In the entries below, find the line with "151 (1530, 1854)" and the line with "[Antalya haber] (957, 1921)". Print those two and everything between them exactly, and nothing else.

╭──

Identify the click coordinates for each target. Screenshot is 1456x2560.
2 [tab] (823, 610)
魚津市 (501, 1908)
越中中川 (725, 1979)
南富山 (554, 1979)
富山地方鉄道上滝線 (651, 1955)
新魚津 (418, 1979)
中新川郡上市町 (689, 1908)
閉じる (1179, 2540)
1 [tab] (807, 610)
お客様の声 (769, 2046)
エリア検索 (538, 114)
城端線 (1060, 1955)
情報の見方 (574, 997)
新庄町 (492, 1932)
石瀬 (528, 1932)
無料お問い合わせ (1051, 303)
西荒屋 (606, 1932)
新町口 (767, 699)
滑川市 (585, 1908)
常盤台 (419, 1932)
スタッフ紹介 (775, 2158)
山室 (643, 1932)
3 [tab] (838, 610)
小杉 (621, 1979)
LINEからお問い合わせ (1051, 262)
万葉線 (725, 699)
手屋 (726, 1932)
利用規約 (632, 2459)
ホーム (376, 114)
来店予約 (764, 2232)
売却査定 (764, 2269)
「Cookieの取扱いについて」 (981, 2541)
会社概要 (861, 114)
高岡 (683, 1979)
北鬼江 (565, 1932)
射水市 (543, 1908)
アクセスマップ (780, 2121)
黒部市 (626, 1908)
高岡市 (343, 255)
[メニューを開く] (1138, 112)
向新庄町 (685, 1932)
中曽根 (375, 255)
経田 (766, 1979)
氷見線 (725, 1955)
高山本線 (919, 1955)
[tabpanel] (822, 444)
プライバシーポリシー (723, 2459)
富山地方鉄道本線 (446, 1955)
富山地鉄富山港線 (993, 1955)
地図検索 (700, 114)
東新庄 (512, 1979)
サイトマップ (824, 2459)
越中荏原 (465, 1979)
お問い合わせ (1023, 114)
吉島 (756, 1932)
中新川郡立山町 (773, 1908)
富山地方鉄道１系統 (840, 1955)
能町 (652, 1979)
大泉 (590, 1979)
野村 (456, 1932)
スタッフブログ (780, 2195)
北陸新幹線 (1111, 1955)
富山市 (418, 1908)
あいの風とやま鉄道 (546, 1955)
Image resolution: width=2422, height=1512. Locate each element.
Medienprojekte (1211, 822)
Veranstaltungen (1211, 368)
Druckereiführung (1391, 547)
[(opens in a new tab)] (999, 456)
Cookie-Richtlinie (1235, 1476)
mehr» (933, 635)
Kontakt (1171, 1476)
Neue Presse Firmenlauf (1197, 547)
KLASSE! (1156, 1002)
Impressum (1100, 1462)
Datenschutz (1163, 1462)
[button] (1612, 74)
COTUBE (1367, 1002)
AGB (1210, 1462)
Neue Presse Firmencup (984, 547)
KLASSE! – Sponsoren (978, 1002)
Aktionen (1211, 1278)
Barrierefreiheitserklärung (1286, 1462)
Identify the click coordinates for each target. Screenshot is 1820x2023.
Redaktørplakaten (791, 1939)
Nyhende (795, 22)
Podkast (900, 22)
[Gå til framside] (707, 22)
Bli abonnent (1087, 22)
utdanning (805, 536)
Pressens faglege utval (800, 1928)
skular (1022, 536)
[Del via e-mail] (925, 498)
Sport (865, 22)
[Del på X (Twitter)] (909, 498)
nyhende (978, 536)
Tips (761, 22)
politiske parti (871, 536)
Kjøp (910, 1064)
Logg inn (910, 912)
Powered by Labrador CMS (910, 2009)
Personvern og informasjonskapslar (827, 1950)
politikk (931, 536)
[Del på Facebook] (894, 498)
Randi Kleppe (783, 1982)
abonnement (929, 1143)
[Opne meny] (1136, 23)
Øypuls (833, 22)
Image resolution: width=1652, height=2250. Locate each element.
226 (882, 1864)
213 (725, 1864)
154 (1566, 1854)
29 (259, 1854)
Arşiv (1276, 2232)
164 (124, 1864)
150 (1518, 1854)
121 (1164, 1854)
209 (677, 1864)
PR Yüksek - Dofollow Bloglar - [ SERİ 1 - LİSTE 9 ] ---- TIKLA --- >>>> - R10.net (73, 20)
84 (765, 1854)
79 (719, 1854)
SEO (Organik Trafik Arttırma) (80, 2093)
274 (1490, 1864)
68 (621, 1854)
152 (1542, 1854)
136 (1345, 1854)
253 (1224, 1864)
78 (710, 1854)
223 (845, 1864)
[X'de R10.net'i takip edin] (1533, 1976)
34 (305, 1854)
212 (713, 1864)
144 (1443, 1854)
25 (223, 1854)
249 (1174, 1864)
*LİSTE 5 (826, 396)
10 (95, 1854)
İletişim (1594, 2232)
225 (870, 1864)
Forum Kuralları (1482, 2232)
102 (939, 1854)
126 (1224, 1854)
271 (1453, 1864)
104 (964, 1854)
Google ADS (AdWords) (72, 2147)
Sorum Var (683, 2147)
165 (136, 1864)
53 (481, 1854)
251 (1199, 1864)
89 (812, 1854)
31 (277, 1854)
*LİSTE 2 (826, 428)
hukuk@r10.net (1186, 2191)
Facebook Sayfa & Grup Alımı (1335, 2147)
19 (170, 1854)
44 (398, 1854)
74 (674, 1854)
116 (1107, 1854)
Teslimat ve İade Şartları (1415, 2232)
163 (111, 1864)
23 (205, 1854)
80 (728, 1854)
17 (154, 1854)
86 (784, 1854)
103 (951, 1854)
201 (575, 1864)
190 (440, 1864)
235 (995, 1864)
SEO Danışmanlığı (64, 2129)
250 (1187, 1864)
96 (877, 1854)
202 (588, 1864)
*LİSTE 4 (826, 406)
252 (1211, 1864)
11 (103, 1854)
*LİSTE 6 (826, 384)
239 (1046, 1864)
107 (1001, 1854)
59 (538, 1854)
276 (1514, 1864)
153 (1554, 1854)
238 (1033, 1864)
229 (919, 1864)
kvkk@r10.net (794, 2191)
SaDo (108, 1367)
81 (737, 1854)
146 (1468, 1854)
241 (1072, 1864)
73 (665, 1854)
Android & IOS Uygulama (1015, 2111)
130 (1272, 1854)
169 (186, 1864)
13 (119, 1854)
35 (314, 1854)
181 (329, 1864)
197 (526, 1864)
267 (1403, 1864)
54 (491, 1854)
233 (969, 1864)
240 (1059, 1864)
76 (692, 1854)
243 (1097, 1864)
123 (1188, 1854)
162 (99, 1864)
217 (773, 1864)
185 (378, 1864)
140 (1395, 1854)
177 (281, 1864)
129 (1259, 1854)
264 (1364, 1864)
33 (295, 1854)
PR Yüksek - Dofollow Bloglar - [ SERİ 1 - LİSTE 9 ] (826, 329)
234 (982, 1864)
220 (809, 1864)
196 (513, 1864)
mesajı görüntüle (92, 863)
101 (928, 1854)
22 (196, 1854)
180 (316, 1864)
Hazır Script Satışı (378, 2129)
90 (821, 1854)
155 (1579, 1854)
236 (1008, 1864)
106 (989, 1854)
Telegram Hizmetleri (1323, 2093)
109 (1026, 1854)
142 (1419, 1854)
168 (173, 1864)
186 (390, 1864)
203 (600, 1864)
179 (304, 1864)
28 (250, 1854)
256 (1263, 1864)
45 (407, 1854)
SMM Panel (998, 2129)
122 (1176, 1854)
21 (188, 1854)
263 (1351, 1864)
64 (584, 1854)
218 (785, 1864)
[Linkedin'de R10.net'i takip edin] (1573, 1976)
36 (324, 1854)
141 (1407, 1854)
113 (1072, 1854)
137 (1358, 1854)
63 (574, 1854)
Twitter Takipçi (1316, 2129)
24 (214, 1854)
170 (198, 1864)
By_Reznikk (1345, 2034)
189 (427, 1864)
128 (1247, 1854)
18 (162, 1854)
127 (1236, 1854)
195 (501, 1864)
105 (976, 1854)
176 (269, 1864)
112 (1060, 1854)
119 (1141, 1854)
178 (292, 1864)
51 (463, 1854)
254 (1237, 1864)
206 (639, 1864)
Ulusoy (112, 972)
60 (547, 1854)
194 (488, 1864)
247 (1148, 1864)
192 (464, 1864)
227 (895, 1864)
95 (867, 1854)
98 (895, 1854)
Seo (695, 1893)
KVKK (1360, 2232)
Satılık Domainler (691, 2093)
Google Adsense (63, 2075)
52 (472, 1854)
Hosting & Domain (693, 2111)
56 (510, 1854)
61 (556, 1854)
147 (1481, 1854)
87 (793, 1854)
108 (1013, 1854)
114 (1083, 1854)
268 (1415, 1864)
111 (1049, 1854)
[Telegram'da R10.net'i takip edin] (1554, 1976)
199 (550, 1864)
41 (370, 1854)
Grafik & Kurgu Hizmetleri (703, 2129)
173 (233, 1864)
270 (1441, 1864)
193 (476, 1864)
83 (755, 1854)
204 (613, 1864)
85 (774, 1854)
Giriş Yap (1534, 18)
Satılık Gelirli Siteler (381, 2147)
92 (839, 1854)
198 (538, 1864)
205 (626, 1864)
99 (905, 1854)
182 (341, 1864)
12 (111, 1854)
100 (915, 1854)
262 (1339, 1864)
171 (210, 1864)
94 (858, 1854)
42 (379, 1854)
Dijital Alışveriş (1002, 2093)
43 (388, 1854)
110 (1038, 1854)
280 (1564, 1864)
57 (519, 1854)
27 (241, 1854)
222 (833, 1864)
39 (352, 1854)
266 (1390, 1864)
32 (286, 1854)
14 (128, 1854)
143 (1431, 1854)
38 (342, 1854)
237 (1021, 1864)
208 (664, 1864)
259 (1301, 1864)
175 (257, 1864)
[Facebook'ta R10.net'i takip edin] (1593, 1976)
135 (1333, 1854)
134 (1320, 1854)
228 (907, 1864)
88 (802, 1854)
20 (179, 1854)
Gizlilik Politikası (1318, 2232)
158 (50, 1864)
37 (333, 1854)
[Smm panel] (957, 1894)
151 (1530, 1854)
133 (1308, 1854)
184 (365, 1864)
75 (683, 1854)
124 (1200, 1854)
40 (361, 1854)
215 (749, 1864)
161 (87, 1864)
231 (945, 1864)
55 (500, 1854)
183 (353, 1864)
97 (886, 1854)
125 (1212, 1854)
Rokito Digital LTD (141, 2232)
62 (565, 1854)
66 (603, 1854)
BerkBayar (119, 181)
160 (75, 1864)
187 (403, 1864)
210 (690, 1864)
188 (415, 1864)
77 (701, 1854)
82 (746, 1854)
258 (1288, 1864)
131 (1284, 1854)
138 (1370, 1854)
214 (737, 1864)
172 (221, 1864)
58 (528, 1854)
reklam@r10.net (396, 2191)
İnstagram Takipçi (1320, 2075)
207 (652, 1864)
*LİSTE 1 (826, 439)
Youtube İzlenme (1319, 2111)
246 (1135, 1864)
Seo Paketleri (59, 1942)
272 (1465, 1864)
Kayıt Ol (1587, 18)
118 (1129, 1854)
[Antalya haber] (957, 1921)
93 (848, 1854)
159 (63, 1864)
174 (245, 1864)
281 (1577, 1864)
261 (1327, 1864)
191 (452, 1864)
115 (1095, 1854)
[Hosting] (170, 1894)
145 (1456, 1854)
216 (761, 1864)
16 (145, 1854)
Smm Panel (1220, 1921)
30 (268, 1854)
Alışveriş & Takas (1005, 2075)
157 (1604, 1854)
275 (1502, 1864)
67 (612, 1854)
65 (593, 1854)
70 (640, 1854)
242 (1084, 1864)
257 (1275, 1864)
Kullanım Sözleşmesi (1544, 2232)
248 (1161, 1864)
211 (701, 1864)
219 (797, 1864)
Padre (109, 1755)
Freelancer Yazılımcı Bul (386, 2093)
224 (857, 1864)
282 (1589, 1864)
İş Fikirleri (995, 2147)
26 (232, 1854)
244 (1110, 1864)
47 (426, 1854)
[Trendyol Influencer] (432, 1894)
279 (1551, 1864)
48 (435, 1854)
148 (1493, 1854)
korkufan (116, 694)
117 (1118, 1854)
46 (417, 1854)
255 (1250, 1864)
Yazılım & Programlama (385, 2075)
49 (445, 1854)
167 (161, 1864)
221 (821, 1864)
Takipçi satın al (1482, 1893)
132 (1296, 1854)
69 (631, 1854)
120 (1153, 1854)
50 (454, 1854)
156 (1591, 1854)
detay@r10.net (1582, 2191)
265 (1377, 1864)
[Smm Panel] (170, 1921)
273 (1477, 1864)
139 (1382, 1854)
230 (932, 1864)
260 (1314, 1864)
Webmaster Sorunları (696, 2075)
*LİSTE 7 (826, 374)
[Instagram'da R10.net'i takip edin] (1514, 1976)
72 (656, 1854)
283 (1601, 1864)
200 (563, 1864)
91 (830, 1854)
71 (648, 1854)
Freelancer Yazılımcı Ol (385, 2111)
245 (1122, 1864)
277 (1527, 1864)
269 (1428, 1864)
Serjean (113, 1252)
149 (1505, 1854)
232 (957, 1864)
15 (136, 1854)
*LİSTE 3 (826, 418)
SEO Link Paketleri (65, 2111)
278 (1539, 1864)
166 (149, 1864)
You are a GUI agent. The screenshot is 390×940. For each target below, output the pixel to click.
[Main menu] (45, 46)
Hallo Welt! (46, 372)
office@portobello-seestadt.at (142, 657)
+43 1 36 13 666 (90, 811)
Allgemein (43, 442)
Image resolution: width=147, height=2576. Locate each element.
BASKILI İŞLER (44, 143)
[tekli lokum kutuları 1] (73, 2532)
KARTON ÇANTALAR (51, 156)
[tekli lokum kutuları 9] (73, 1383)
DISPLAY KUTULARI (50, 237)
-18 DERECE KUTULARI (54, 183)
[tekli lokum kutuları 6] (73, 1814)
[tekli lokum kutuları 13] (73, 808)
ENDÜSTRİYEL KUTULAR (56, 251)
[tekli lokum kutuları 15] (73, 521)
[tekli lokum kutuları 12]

╰──

(Solution below):
151 (1530, 1854)
133 (1308, 1854)
184 (365, 1864)
75 (683, 1854)
124 (1200, 1854)
40 (361, 1854)
215 (749, 1864)
161 (87, 1864)
231 (945, 1864)
55 (500, 1854)
183 (353, 1864)
97 (886, 1854)
125 (1212, 1854)
Rokito Digital LTD (141, 2232)
62 (565, 1854)
66 (603, 1854)
BerkBayar (119, 181)
160 (75, 1864)
187 (403, 1864)
210 (690, 1864)
188 (415, 1864)
77 (701, 1854)
82 (746, 1854)
258 (1288, 1864)
131 (1284, 1854)
138 (1370, 1854)
214 (737, 1864)
172 (221, 1864)
58 (528, 1854)
reklam@r10.net (396, 2191)
İnstagram Takipçi (1320, 2075)
207 (652, 1864)
*LİSTE 1 (826, 439)
Youtube İzlenme (1319, 2111)
246 (1135, 1864)
Seo Paketleri (59, 1942)
272 (1465, 1864)
Kayıt Ol (1587, 18)
118 (1129, 1854)
[Antalya haber] (957, 1921)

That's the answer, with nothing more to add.